Exercise description = In the records below, find the line containing "Autosport.com (222, 2381)" and the line containing "Klub recenzentki (94, 2242)"; please repeat exactly the lines from one to the other, both included, and nothing more.

***** Material provided

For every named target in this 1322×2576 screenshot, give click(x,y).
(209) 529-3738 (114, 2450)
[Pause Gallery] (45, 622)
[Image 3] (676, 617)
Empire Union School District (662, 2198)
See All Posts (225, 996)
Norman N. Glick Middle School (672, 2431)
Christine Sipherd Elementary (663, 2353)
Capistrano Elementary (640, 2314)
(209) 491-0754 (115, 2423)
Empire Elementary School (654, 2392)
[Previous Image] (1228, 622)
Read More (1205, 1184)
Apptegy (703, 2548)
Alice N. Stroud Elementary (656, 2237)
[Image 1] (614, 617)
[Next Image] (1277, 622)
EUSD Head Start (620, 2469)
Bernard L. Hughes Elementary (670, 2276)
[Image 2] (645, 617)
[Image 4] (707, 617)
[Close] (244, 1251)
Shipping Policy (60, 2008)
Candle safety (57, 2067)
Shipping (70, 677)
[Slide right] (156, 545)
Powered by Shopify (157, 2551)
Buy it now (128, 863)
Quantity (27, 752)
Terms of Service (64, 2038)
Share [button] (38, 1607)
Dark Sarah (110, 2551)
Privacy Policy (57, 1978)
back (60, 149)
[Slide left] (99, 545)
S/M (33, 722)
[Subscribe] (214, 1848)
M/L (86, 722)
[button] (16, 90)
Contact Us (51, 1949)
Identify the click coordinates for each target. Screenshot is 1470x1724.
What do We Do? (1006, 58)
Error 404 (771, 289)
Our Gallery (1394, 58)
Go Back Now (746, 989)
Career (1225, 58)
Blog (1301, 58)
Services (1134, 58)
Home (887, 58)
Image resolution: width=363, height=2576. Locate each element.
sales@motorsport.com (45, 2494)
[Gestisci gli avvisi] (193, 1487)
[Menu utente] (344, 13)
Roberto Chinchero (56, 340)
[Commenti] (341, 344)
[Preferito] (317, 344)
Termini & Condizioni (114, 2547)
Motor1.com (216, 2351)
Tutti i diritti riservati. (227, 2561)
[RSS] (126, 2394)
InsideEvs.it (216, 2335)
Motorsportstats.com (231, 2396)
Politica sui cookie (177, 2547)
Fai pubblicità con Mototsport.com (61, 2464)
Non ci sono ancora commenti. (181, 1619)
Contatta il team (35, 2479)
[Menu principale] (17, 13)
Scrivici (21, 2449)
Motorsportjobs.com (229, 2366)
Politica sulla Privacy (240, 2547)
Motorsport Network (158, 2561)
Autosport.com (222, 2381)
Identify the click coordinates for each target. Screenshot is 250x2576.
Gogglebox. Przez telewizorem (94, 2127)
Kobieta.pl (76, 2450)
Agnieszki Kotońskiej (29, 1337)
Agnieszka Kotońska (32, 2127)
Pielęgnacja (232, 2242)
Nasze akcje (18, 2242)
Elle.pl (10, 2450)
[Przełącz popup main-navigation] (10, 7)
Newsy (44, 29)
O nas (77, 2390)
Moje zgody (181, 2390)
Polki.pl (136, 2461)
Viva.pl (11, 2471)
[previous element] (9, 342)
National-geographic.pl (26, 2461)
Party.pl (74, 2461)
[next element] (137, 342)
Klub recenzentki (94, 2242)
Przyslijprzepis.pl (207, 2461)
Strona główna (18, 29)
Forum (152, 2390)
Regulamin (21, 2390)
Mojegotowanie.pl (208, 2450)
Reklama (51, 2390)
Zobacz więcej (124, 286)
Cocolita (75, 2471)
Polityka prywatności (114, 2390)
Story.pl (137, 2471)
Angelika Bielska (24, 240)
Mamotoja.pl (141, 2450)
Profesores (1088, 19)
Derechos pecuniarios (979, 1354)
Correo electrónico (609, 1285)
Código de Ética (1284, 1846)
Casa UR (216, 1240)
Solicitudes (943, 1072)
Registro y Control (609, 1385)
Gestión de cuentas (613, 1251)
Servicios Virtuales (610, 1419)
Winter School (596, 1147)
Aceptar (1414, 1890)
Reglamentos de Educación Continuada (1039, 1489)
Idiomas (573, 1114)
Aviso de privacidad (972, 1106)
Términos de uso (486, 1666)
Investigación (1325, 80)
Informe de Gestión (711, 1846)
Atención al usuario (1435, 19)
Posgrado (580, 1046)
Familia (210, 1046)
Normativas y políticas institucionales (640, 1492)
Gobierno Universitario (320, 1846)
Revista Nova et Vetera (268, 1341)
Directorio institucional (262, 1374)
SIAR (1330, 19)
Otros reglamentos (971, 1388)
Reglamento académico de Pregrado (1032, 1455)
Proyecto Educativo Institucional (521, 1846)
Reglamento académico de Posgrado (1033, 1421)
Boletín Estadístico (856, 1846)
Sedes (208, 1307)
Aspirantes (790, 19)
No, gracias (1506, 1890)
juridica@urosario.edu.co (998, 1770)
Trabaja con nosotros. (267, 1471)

**********

The answer =
Autosport.com (222, 2381)
Identify the click coordinates for each target. Screenshot is 250x2576.
Gogglebox. Przez telewizorem (94, 2127)
Kobieta.pl (76, 2450)
Agnieszki Kotońskiej (29, 1337)
Agnieszka Kotońska (32, 2127)
Pielęgnacja (232, 2242)
Nasze akcje (18, 2242)
Elle.pl (10, 2450)
[Przełącz popup main-navigation] (10, 7)
Newsy (44, 29)
O nas (77, 2390)
Moje zgody (181, 2390)
Polki.pl (136, 2461)
Viva.pl (11, 2471)
[previous element] (9, 342)
National-geographic.pl (26, 2461)
Party.pl (74, 2461)
[next element] (137, 342)
Klub recenzentki (94, 2242)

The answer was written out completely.